THE DAY....

Saturday, May 31, 2008


Writing is my best form of expression and that is the reason i am doing it right now. I need to sort out my delicate feeling which is hurt. I have always claimed my self through my poems, written thoughts, letters, essays...some or the other form of writing.
There is one hidden thought behind all this. I always dreamed of somebody writing something for me. I have seen people satisfy themselves when they get something in a written form especially for them. It feels good when you see a group of words newly born ...just for you, your presence in this world is the reason for there birth...is something impressive. So, the core is.... i wanted a poet around me. I always thought of a person who would have noticed my each move, my smile, my particular style of moving, my extra activities while talking and have composed a poem with a gist of all this. The unique composition of words with an essence of his artistically characterized form and rhythm would have expressed an intensely imaginative interpretation of...ME!

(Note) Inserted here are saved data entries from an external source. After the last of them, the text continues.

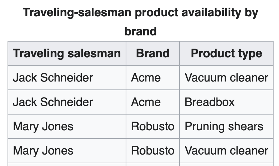Click the cut-off Product type cell in the bottom row

coord(226,164)
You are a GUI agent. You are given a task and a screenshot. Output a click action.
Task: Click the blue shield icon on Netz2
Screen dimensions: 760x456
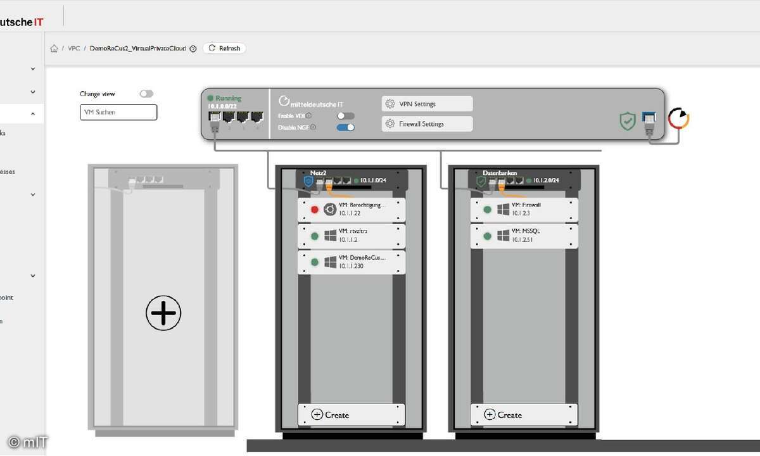click(x=308, y=181)
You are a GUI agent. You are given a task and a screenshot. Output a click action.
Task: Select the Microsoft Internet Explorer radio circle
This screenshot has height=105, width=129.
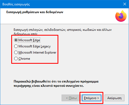coord(16,53)
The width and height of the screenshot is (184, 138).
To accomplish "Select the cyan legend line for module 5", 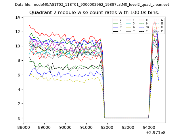I will tap(129, 24).
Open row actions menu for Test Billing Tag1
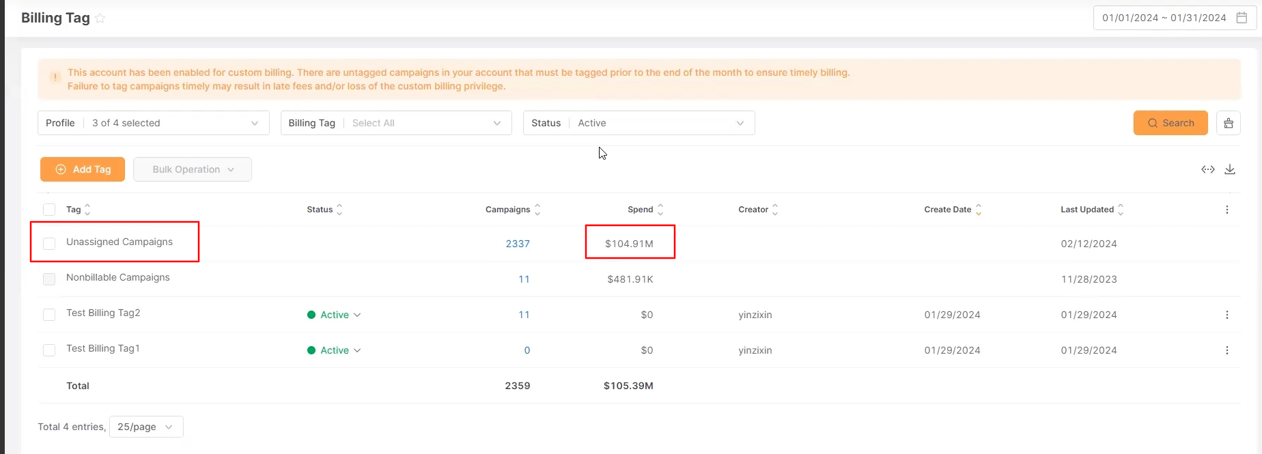 click(x=1226, y=350)
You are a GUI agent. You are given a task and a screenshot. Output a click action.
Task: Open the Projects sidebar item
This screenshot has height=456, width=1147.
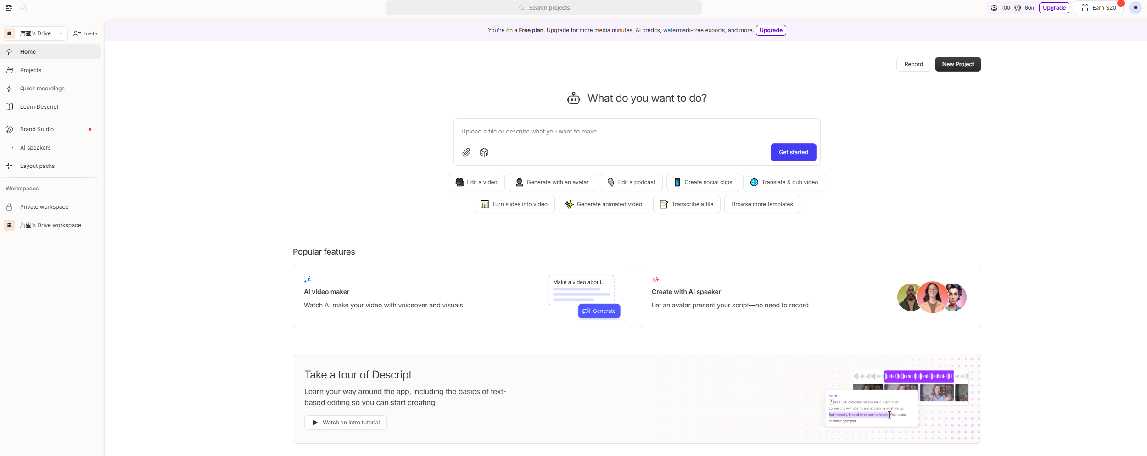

That is one amazing thought and one amazing feeling i always felt the hunger for.
Rationalizing this thought, not many people can write. Not a whole bunch can do a literary composition with an intensity or beauty of language more characteristic of a poetry than of a prose. Same is the case with my husband. He is world's best buddy, partner in crime, lovely friend, excellent support but...not a poet. Oh!how do i accept this now? Its so hard...this was the one thing i kept on looking for and that is the one missing :( I dont have to make an issue with this...God gave me a person ALMOST close to a one hundred and that ALMOST accounts for not being a poet. I should not bring this up...i feel guilty sometimes...he does all those 99 things and you blame it on the one that is lacking. But its me and my self who understands the precious value of that one expression.
I wish someday he will feel the same hunger and some miracle will inspire him to write a poem and interpret me through words....oh!that will be THE DAY!